To the left: the cover of the Fall/Winter 2003 issue of Fence. As editor Rebecca Wolff observes:
“Imagine my wry bemusement… to see that this issue, as worthy as any other, sold significantly less on the newsstand and at bookstores than any others, before or since. A typical issue of Fence has a sell-through rate of around 60 percent. This issue, which includes work by Jean Valentine, John Taggart, Jane Miller, Hal Sirowitz, Diane Williams, Lydia Davis, and a host of alluring unknowns, sold a mere 35 percent of its allotment to our distributor. The bemusing part is that, upon noting this, I knew immediately what must be the cause of the drop.”
She’s making sure that ain’t gonna happen with the double-sized “Summer Fiction” issue this year. In addition to stories by Dawn Raffel, Frederic Tuten, Stacey Levine, Chris Offutt and Harry Matthews, a big roundtable debate on contemporary fiction, an essay by Joe Wenderoth, and all the other goodies, this latest issue sports a Suicide Girl on the cover.
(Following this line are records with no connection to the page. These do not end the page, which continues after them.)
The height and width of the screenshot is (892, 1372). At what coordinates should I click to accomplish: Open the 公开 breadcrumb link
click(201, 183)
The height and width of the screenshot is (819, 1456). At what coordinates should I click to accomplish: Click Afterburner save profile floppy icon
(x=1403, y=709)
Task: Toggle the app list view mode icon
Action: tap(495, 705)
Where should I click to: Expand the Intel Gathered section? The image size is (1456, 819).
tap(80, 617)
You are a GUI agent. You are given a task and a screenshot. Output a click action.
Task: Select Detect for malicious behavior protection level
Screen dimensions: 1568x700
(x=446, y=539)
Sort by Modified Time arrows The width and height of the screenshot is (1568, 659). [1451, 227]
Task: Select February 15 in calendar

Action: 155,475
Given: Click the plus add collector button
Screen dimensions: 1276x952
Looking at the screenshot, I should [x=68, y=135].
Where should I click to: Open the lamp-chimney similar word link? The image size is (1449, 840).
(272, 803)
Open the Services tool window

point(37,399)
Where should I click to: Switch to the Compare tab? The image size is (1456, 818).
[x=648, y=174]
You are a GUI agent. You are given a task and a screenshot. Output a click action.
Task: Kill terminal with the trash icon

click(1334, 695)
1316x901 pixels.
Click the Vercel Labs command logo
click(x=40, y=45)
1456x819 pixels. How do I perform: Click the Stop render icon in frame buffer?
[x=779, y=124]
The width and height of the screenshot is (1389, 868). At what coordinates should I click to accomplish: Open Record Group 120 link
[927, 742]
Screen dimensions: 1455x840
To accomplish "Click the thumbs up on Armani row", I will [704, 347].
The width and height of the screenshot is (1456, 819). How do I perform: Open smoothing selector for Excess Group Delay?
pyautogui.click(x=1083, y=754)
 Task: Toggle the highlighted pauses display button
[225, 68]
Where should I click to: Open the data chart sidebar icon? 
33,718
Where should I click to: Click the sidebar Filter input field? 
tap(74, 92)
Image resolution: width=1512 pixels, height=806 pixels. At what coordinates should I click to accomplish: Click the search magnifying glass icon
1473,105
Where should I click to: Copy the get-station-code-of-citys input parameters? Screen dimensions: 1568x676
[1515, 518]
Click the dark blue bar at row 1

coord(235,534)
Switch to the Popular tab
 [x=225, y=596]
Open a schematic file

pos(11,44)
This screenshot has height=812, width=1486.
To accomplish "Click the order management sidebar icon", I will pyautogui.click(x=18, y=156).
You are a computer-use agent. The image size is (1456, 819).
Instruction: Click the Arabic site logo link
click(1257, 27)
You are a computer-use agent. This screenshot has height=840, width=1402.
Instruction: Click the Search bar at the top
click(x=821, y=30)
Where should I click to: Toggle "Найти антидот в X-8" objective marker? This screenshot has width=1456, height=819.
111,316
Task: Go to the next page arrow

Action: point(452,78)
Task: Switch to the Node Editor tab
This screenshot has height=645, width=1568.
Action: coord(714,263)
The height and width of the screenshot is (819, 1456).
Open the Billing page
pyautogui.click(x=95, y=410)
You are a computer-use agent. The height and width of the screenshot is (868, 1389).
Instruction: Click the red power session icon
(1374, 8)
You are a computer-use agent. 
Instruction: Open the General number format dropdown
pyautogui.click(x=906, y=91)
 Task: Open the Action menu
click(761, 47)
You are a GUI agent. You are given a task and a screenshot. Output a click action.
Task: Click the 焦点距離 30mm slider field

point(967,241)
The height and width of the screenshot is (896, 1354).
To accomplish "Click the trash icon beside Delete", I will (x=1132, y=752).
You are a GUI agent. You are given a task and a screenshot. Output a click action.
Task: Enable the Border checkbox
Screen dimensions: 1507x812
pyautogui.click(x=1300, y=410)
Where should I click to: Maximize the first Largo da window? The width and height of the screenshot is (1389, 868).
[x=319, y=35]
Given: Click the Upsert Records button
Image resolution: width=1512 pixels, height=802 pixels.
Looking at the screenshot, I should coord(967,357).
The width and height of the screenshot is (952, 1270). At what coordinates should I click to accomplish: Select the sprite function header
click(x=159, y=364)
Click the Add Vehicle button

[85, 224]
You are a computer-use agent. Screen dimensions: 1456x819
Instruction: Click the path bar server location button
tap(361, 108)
As part of her explanation, Wolff compares the American consumer of literature to a screaming infant, and her breasts to those of the cover girl:
“As a woman entering her eighth heavenly month of breastfeeding, happy as all get-out to be plumping up my Margot, an eighteen-pounder built of nothing, so far, but the milk from my own considerably smaller, considerably older tits, I am currently feeling even more especially fond of tits than usual. Margot has an entirely unconflicted relationship to my tits: When she’s hungry she wants them; she cries out; they are delivered to her. So why not, I thought, give the people what they can also be understood to want.”
I’d probably have a snappier closer if I didn’t agree with the last part of her analysis just a wee bit.